Demand Planning 

Demand Planning is the strategic and cross-functional process aimed at forecasting future customer demand. It ensures that the company has the right products in the right place at the right time. Effective Demand Planning is the foundation for a robust supply chain, as it minimizes the risk of both stock-outs and overstocked warehouses, which directly impacts company profitability.

What is Demand Planning? 

Demand Planning (also known as demand forecasting) is a central discipline within Supply Chain Management (SCM) that focuses on predicting and managing customer demand for products or services.

It's a process that combines:
  • Historical sales data
  • Market data (e.g., from sales and marketing departments)
  • Statistical models
The goal is to create a consensus forecast – as accurate and objective a prediction as possible – that ensures production, purchasing, and inventory can meet expected demand.

What is Demand Planning used for? 

Demand Planning is used to create optimal balance between supply and demand, which is fundamental to an effective supply chain.

The primary purposes and benefits are:

  • Inventory optimization: Reduce capital tied up in inventory and minimize the risk of obsolete goods while maintaining high customer service levels.
  • Improved cash flow and liquidity: More accurate forecasts lead to better purchasing agreements, reduced waste, and stronger liquidity.
  • Foundation for S&OP (Sales & Operations Planning): The demand plan is the critical input to the S&OP process, where sales, marketing, operations, and finance are synchronized to make strategic decisions.
  • Efficient resource allocation: Ensure that production capacity, staffing, and other resources are available when demand peaks.

When is Demand Planning particularly important? 

Demand Planning is a continuous process that typically runs in fixed cycles (e.g., monthly or weekly).
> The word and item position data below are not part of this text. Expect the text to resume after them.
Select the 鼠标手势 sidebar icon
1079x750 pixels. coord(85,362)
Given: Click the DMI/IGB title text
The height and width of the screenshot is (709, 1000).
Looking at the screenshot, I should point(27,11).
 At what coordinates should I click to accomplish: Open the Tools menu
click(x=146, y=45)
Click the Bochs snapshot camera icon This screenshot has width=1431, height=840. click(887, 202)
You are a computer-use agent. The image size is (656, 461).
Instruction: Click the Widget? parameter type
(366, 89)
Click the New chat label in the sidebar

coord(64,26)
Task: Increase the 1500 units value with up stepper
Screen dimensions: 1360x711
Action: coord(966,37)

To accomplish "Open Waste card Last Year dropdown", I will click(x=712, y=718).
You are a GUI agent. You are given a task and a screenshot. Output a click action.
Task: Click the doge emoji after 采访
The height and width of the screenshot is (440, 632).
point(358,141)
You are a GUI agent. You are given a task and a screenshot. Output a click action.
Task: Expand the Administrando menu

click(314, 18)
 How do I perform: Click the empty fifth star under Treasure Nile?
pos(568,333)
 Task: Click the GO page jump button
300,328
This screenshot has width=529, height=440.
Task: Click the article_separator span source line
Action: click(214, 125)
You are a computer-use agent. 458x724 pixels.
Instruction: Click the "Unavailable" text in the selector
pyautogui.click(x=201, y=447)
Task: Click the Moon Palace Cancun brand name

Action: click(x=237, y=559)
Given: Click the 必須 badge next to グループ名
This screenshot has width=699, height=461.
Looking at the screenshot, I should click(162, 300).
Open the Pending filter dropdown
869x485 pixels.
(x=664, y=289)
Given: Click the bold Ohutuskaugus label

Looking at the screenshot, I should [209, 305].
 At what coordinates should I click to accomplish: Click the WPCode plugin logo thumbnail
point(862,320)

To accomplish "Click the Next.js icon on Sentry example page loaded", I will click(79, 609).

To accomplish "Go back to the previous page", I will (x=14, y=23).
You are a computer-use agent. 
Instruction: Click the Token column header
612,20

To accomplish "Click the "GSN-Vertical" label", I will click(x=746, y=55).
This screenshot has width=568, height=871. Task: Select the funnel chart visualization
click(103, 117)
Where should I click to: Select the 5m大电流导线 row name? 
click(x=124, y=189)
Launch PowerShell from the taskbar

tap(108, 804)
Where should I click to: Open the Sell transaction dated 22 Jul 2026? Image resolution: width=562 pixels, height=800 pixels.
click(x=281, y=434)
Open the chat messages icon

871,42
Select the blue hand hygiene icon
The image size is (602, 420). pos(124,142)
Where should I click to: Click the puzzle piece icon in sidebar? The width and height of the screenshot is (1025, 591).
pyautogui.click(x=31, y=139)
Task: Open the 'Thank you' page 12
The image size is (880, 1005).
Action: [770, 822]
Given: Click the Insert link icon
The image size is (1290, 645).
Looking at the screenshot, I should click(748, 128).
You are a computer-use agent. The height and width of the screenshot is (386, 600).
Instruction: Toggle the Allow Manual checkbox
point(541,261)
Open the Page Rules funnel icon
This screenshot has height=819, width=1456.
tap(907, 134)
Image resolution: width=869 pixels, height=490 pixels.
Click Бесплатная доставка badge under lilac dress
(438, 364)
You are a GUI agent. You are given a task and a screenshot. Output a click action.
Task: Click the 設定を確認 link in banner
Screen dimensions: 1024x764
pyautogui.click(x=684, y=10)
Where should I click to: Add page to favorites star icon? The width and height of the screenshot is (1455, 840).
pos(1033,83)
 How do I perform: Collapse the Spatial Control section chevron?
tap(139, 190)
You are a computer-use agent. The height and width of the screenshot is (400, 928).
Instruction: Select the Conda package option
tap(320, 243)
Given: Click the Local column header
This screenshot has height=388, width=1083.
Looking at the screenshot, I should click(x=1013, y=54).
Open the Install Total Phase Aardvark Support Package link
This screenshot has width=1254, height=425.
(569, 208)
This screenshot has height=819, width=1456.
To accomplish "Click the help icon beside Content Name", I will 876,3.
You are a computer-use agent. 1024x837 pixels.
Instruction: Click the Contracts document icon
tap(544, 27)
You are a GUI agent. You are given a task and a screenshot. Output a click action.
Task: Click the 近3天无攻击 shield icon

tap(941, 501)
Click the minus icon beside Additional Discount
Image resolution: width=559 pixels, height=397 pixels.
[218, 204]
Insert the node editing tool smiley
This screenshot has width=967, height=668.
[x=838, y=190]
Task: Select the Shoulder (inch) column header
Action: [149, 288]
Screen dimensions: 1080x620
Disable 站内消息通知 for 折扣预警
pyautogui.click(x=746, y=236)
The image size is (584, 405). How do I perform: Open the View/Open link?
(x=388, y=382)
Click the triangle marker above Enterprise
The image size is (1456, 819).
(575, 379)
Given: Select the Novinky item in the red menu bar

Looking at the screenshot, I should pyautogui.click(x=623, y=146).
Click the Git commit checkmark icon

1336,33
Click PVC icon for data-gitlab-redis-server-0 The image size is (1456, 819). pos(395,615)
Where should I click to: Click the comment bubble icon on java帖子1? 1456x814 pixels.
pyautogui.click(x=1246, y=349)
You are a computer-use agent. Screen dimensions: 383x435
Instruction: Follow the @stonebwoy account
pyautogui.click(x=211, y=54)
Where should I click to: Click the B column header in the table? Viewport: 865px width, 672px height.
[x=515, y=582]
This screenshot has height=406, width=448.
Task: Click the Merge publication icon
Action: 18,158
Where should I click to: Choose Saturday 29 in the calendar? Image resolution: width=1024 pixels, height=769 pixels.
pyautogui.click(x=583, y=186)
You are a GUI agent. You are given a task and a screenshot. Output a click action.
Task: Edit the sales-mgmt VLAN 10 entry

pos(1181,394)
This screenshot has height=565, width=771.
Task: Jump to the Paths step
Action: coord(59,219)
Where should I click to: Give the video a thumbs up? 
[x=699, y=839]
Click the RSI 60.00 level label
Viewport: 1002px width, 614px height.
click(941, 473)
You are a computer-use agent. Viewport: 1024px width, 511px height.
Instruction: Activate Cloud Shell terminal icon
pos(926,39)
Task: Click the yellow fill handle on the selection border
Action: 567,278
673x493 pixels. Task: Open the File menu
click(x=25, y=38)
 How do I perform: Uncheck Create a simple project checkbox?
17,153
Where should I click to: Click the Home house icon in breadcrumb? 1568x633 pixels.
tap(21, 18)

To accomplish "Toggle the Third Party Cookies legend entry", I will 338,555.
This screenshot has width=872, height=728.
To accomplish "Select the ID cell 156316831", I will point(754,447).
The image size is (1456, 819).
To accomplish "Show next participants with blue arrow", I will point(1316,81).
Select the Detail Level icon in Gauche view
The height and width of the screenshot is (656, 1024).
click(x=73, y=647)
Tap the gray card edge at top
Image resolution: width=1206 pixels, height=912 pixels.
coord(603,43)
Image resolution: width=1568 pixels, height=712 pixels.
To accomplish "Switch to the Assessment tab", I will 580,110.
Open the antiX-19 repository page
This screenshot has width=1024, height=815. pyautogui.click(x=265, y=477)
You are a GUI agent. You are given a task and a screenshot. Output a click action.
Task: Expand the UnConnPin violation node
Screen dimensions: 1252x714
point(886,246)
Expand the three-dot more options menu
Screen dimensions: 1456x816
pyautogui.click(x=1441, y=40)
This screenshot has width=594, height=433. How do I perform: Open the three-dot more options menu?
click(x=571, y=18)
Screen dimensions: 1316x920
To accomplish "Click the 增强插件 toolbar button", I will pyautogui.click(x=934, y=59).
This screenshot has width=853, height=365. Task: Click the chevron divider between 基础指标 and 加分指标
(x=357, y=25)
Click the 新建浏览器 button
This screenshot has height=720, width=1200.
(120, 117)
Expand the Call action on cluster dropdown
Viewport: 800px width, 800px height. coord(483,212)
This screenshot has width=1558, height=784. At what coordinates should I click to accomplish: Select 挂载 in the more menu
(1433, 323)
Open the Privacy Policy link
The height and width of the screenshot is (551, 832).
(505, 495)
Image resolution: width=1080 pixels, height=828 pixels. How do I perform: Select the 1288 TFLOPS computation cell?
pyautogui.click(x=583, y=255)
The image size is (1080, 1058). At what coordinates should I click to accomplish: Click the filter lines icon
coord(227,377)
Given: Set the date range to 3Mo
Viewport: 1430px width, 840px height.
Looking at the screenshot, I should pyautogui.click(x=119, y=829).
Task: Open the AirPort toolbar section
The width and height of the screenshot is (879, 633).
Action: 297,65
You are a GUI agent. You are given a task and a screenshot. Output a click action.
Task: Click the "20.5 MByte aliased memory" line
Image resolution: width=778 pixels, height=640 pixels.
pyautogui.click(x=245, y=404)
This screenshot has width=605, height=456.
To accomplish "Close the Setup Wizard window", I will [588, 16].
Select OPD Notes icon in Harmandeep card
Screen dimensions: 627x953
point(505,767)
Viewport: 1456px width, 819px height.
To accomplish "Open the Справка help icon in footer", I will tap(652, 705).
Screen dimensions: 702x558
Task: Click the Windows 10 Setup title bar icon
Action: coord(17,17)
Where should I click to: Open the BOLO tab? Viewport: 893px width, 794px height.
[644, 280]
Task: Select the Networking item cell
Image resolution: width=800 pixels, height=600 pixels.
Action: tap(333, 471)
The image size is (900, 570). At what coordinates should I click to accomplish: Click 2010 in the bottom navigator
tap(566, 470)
It's particularly critical in the following situations:

  • Seasonal fluctuations: For products with clear seasonal patterns (e.g., Christmas items, summer clothing) to ensure inventory is stocked in time and cleared after the season.
  • Product launches (New Product Introduction - NPI): When introducing new products where there's no historical data, and planning is largely based on market analysis and comparable products.
  • Campaigns and promotions: To assess the expected increase in demand resulting from marketing activities and ensure the supply chain can deliver without over-ordering.
  • Volatile markets: During periods of great uncertainty or rapid changes in consumer behavior, where frequent forecast adjustments are necessary.

How do you work with Demand Planning?

Demand Planning typically follows a four-step process that ensures a consistent forecast:

  1. Data collection and cleansing: Gathering historical sales data, orders, inventory movements, and external factors (e.g., economic indicators, weather data). Data is cleansed of outliers (extreme values) caused by, for example, large one-time orders.
  2. Statistical baseline forecast: Application of statistical models (e.g., time series analysis, regression) to generate an objective, unadjusted forecast.
  3. Collaboration and adjustment (Demand Review): The statistical forecast is adjusted with market data from the sales department (customer insights), marketing (campaigns), and product development (new products). This creates the final consensus forecast.
  4. Measurement and feedback: Measuring forecast accuracy and analyzing deviations to identify causes and continuously improve the Demand Planning process.